What is the Relationship Between Inter-organizational Competition/Collaboration and Innovation?
My research stream on the generative process of innovation intends to reveal understudied paradoxes in the creation and adoption of new ideas. To this end, I focus on how innovation stems from (1) the interaction between market intermediaries and the organizations they govern, and (2) the inter-organizational dynamics across domains (i.e., competition and collaboration). I leverage empirical contexts in both technological innovation and creative industries to offer insights into how new ideas are generated, evaluated, and eventually legitimized by market participants, as well as ways firms may strategize in these regards.
I am actively engaged in building a community of conversations at the intersection of market boundaries, inter-organizational collaboration, and innovation. For example, in an ongoing research project, I challenge the monolithic view on the binding role of boundary and highlight its enabling effect on inter-domain collaboration. Together with Letian Zhang and Mukti Khaire, we propose that boundaries may enable collaboration by deterring the need for identity signaling on one hand, while creating demand for resource reciprocity on the other hand. More broadly, to motivate academic discussions on issues as such, I have organized three symposiums at the Academy of Management Annual Conference: (1) "Crossing the Private-Public Boundary: Why, What and How?” (with Christopher Marquis); (2) “The Value Underpinnings of Market Categories” (with Rodolphe Durand), and (3) “Rethinking Technological Innovation: Where to Settle Between Material Space and Value Space?” (with Elizabeth Pontikes). These prepare me to continue advancing research in this field.

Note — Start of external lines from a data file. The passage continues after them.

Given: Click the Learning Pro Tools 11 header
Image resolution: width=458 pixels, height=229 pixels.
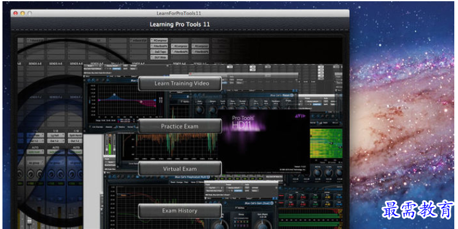Looking at the screenshot, I should [180, 24].
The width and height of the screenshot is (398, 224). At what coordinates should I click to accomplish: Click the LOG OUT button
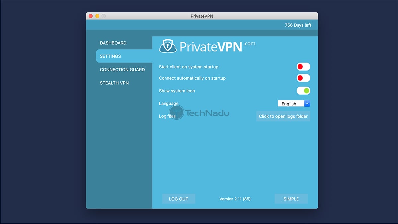pos(178,199)
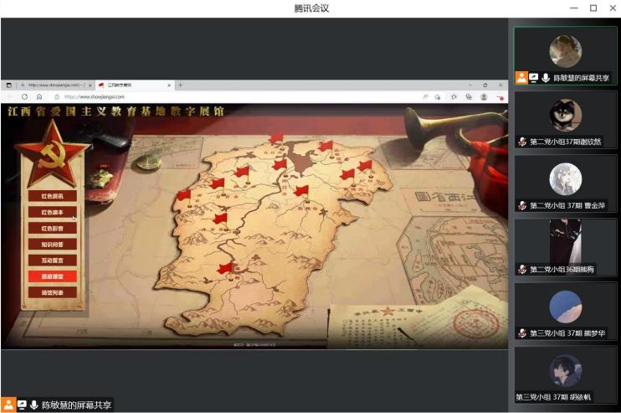Select the highlighted 思政课堂 button
Screen dimensions: 621x413
point(53,276)
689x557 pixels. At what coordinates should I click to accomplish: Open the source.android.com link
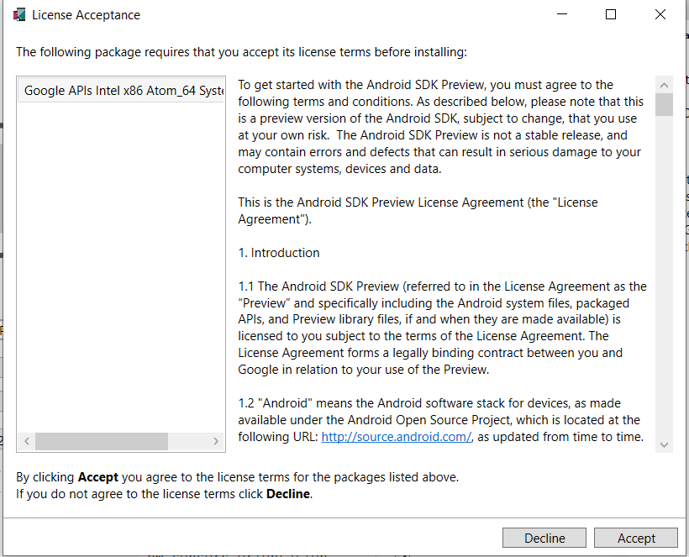[x=396, y=437]
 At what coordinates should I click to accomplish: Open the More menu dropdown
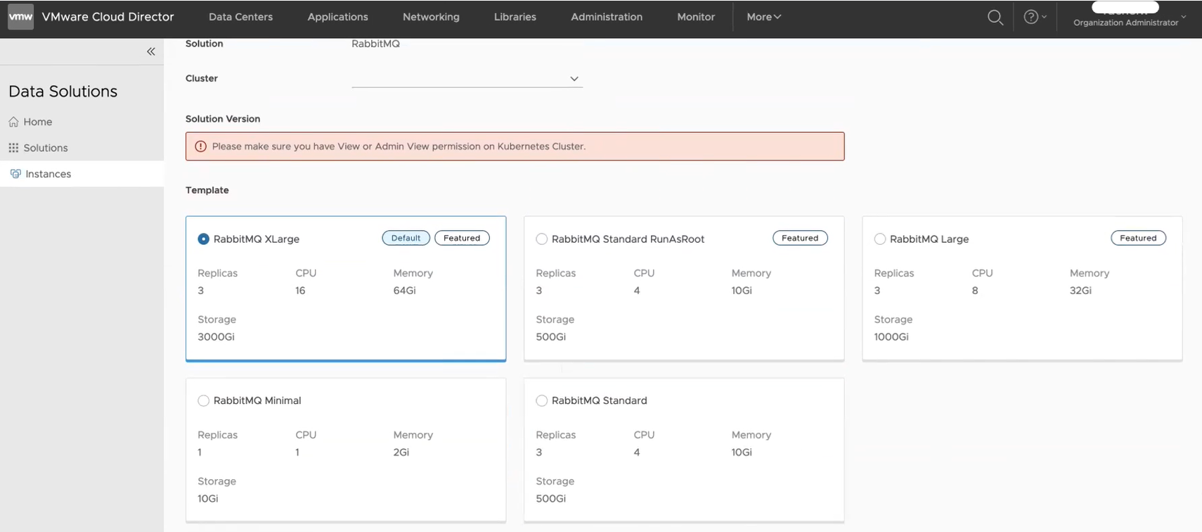[763, 17]
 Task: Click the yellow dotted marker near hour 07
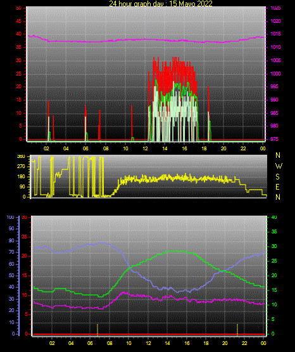97,330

I also explore the intersection of inter-organizational competition and innovation. In a paper in collaboration with Heeyon Kim, we build a theory around why--in the face of rising market competition--producers may refrain from coming up with new ideas but instead, rely on the adaptation of existing ideas. Using Broadway theatrical productions as a context, we underscore an intriguing tradeoff faced by producers between appealing to the general audience and exposing themselves to gatekeeper scrutiny on the novelty of ideas. In another paper, I take stock on the U.S. LED lightbulb market to highlight that product acceleration may unexpectedly harm the competitiveness of entrepreneurial ventures in a nascent industry.